Last year, I wrote that, when growing ginger in the home garden, you should wait to harvest until after the leaves die back in the autumn. Now I’m not so sure that’s true.
This data isn’t actually from my own garden (although I am eating the result!). It all started when Mark’s mom cut up one rhizome to grow in a corner of a garden bed for my sake. “Harvest whenever you want,” she said.
When Mark and I dropped by at the end of September, the ginger plants still seemed to be growing so I decided to wait. But between then and the end of October, a light frost killed back all of the plants except one.
The ginger that kept its top turned out to be at its peak and made delectable pickled ginger. The plants that had died back came out of the ground with tougher skins (like what you’d find in the grocery store) and several were rotting.

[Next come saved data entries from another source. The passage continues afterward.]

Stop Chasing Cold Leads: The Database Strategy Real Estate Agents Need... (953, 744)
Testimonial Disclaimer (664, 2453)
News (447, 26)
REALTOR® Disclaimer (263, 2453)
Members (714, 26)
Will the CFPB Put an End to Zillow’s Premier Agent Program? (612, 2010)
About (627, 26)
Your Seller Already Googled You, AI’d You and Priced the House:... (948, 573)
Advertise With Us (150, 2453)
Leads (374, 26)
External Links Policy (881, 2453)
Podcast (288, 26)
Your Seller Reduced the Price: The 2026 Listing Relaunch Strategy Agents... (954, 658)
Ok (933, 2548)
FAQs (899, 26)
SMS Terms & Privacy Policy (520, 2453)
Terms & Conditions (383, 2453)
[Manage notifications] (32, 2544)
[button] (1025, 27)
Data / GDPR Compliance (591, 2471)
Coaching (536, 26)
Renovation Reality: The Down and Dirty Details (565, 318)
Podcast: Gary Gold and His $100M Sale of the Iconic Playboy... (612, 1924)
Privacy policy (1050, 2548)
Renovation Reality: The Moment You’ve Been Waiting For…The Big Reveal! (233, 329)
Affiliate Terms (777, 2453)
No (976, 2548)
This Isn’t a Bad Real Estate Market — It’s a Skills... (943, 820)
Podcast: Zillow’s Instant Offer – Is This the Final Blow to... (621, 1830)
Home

Since pickled ginger is my favorite use for the rhizome and the recipe demands “baby” roots, I’ll aim to harvest before the first freeze next time. For folks who store their ginger on the shelf, you’ll definitely want to wait longer so the protective outer skin will form (although not so long you get the rotting I dealt with).
Not sure if that means harvesting immediately after the first freeze or before, although I suspect the trick is to start root pieces inside so the plants hit maturity before cold weather comes to call. I’d love to hear from folks who have experimented and figured the sweet spot out!
As a side note, growing ginger in a garden bed instead of in a pot definitely resulted in higher yields. And it was less finicky! So much so I might actually grow ginger myself next year rather than begging my mother-in-law to do the hard work for me.
In the meantime, I’m just enjoying my pickled ginger mixed into steamed veggies. That and hoping for more rain to boost our parched fall garden’s yields.